Whenever you journey to a new world, you’re going to need money.

Having borrowed steep sums to finance their voyage, the pilgrims were already deeply in debt when they reached what came to be known as America. Once they found trading partners, those folks didn’t accept the English pound as payment.

As personal budgeting site Wisebread explained, “wampum was a remarkable innovative currency, with purple beads worth twice as much as white beads, and rules governing the quality, shape and size. It quickly became the defacto currency for trading with the Native Americans.”

The way things are shaping up, there’s no one “reserve currency” for the metaverse. The first pilgrims washing up on the shores of, say, Decentraland will need to arrange for some MANA — the native cryptocurrency for that metaverse. When Meta (formerly Facebook) finally opens the borders to its metaverse, there’s a good chance pilgrims will pay in Diem (aka Libre).

At least your avatar won’t be buying bushels of virtual corn with pixelated purple beads.

Shelter

We learn from the history site Mayflower.com that housing was an issue for the pilgrims who came to America in 1620. Thatched roofs burned easily. Trees had to be chopped.

Then, “the Pilgrims assigned out house-plots to the 19 family groups — each family was responsible for building their own house, as well as supplying labor to build community storehouses, a defensive fort, fences and sheds.”

It’s not all that different in the metaverse, except you won’t have to chop any trees or worry about embers flying out of chimneys because it’s all virtual, all the time.

If anything, worry about the cost of land in the virtual new world, pilgrim. Crypto investor group Tokens.com just paid $2.4 million for a patch of metaverse property on which it intends to put up a virtual office building.

Pilgrims who came to Massachusetts 400 years ago didn’t have to worry about buying land, but metaverse pilgrims probably will. Assume it’s going to cost you some crypto wampum.

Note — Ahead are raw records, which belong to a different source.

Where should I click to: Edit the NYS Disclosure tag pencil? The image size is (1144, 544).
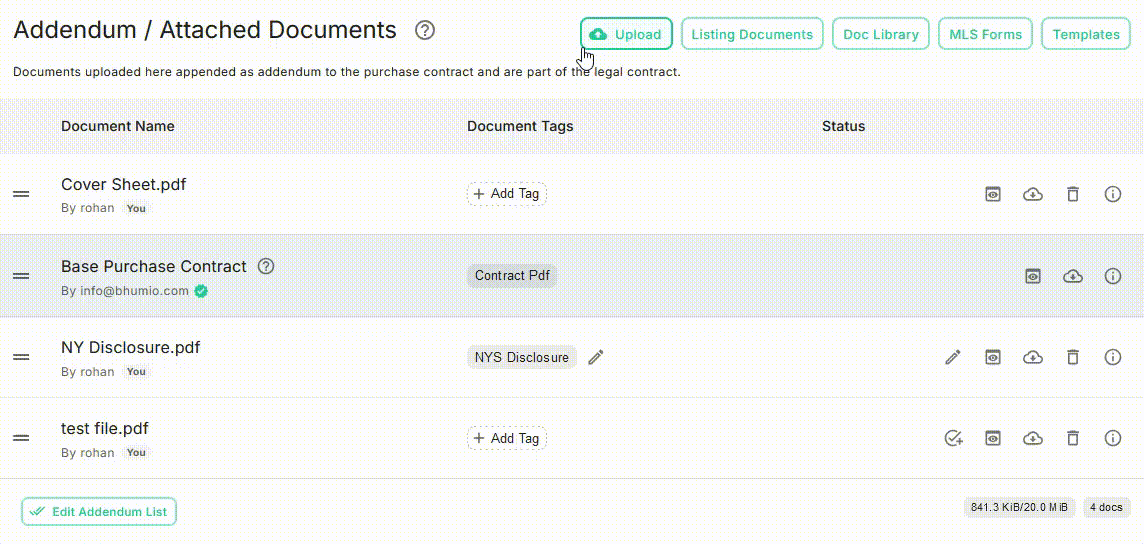tap(596, 357)
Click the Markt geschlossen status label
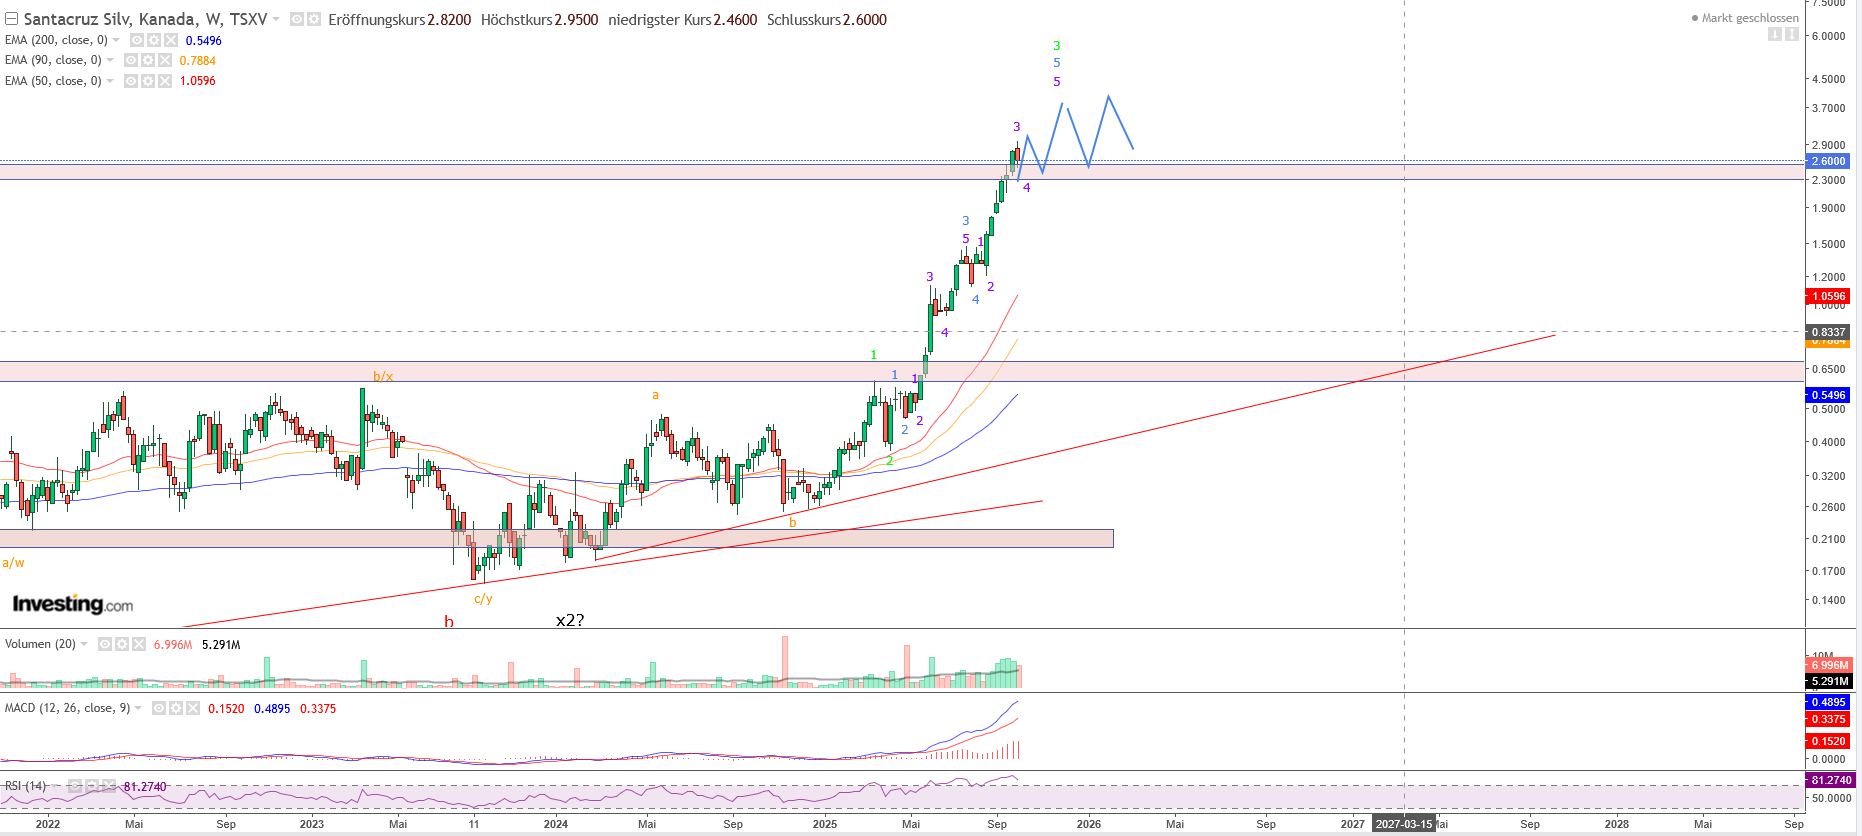Viewport: 1862px width, 836px height. tap(1749, 18)
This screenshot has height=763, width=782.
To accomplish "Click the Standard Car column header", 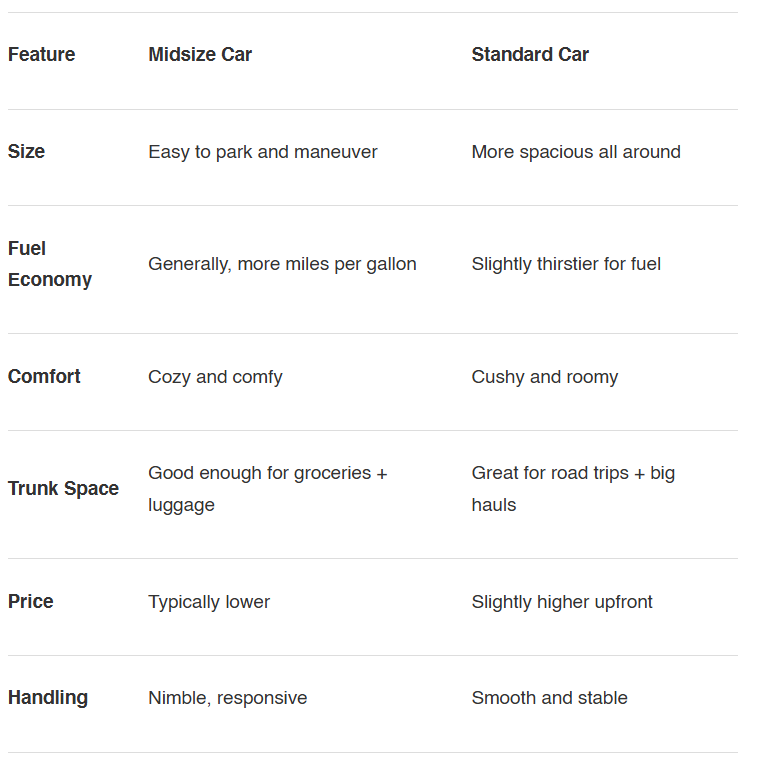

According to Realtor.com, “Depending on whom you ask, the virtual real estate business could become the next big thing — or wind up the next big bust. It’s a bit like the early days of bitcoin. Some investors are worried about missing the opportunity to buy digital property in the most popular metaverses — like Decentraland, The Sandbox, Cryptovoxels and Somnium Space — while they still can.”

Neighbors

Indigenous peoples were at first quite understandably alarmed when a big ship (they’d never seen one before) containing a bunch of soggy strangers in funny clothes (they’d never seen that either) jumped ashore and called it “New England” (they’d never heard of old England).

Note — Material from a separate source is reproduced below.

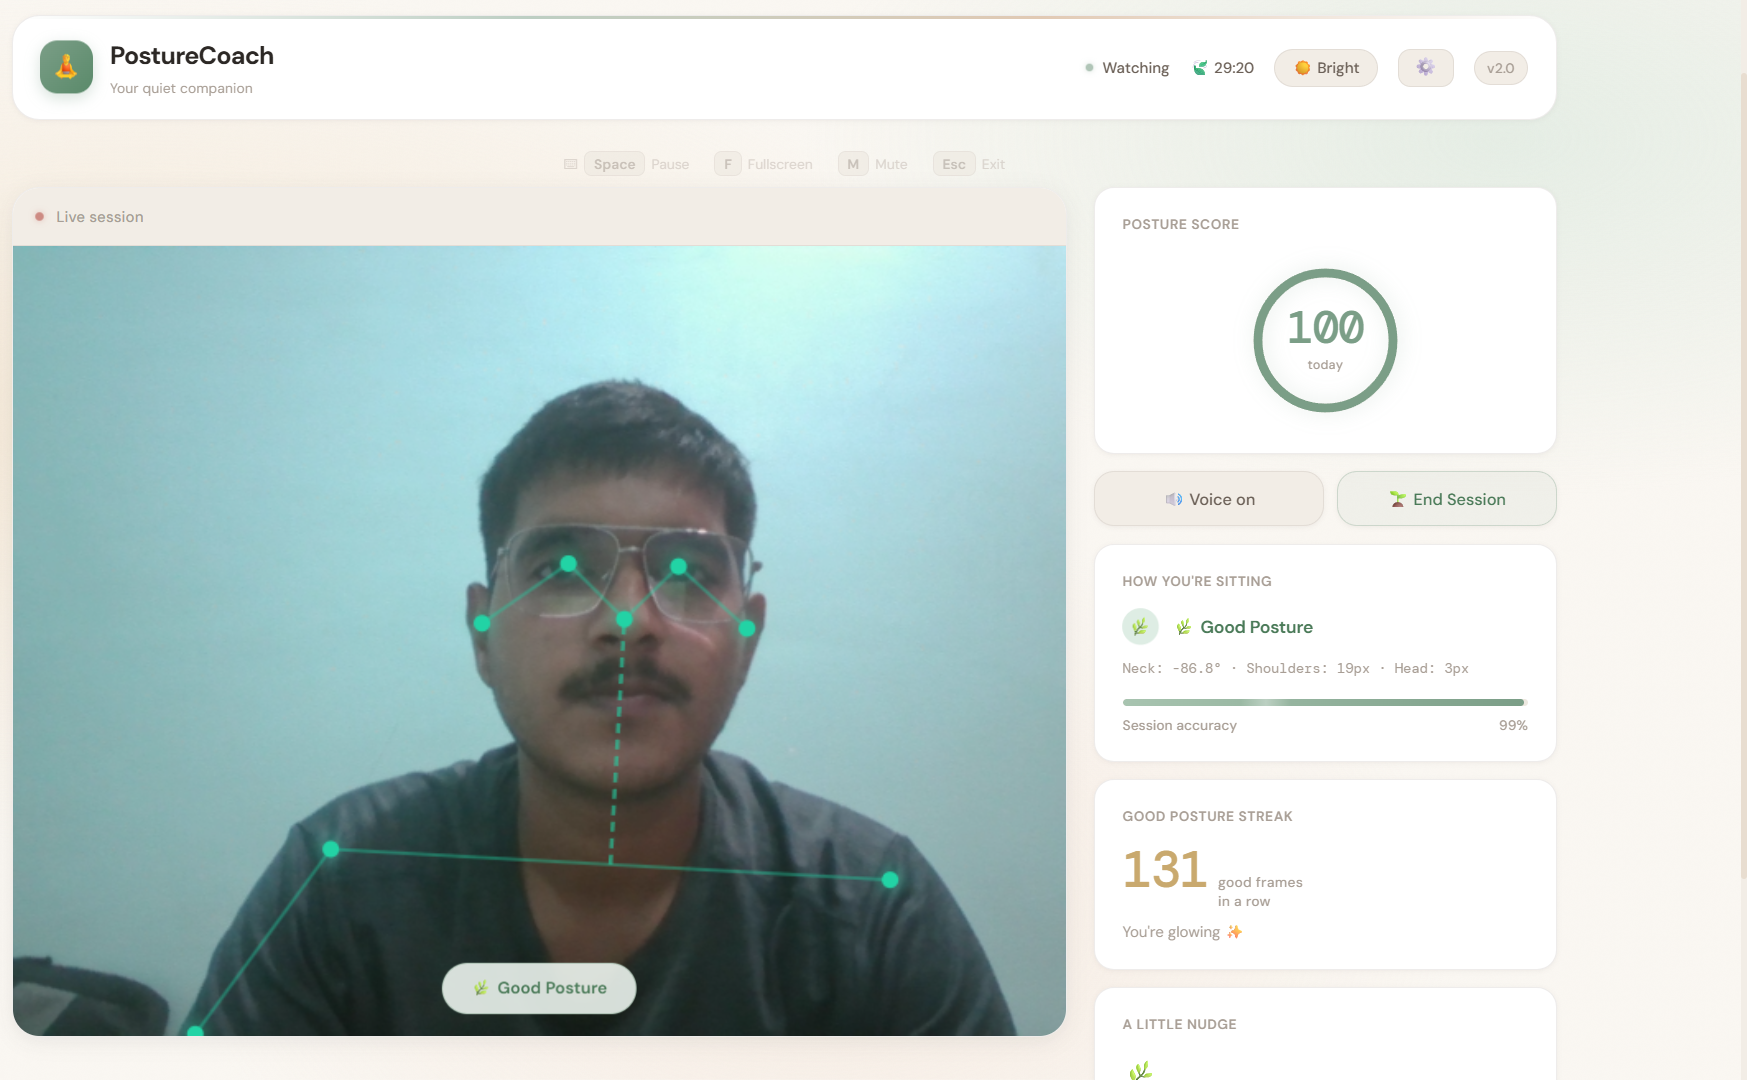The width and height of the screenshot is (1747, 1080).
Task: Toggle voice guidance off
Action: click(1208, 498)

That got sorted out eventually, and so will making friends in the metaverse, with some caveats.

English settlers and Native Americans had the advantage of knowing who they were really interacting with face to face. Avatars in the metaverse offer a level on anonymity that make anyone — nomad or native — more suspicious than they otherwise might be.

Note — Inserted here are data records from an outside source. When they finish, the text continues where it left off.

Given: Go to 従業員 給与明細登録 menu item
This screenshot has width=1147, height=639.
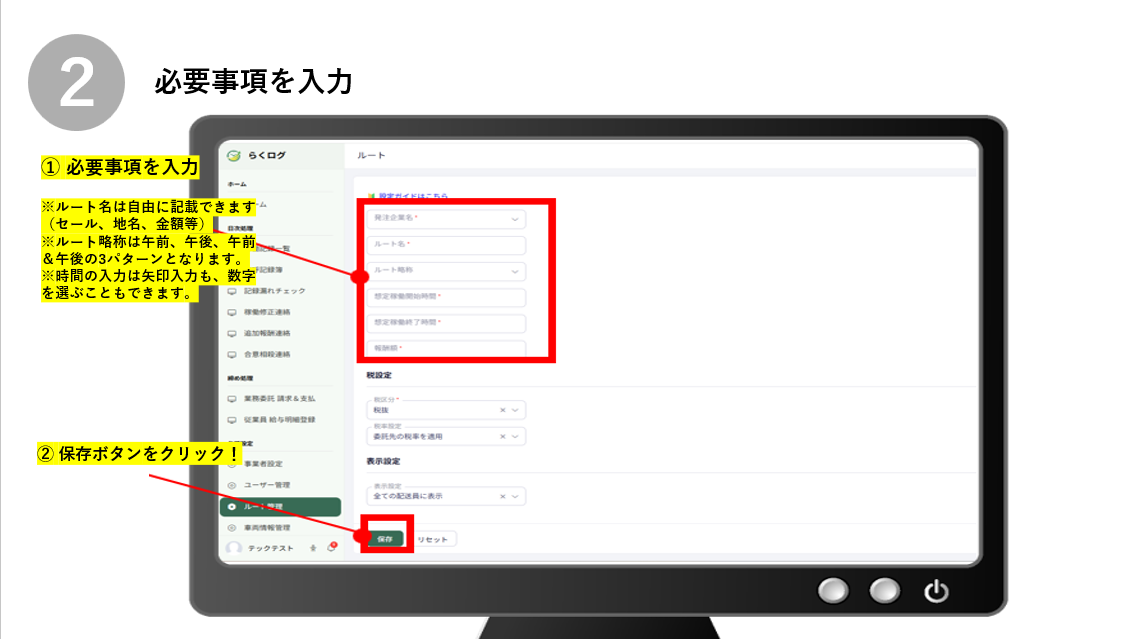Looking at the screenshot, I should pos(280,420).
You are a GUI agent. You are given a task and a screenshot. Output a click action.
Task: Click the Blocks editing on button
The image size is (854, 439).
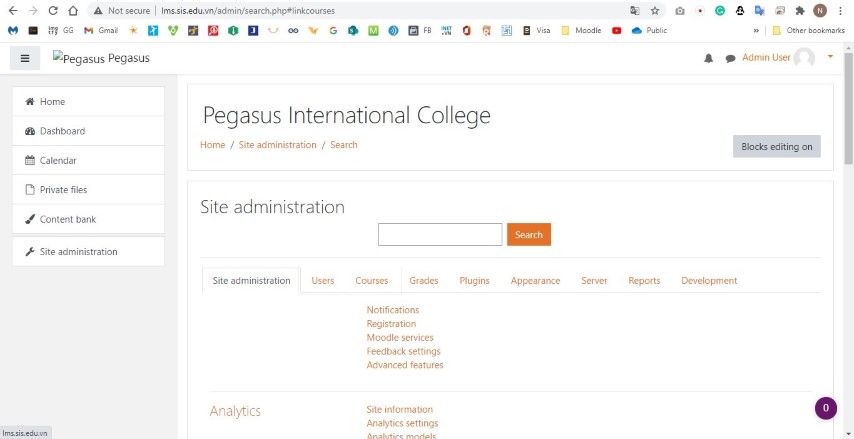click(777, 146)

On the topic of being like a pilgrim and forming friendships in the metaverse, we have advice.

Megan Fitzgerald, head of Experience and Product Marketing at Facebook Reality Labs told Venture Beat, “What we’re seeing and what we’ve heard from people experiencing this today is when you have people forming meaningful relationships, they spend more time with those people, they spend more of their energy, they spend more dollars. And when you have people spending time and energy with each other, an opportunity to surprise and delight people is to give them more value in this experience.”

Going back to Mayflower.com for answers, we’re told that colonists Myles Standish and Isaac Allerton gifted “a kettle of peas” to Massasoit, grand sachem of the Wampanoag tribe, who in turn “gave to them ground nuts and tobacco as gifts.”

In other words, when you finally cross the digital ocean and arrive in the strange new metaverse, be a giver of gifts. There will be plenty of virtual stores to choose from — basically all your favorite brands will be there — which would’ve been really handy in 1620.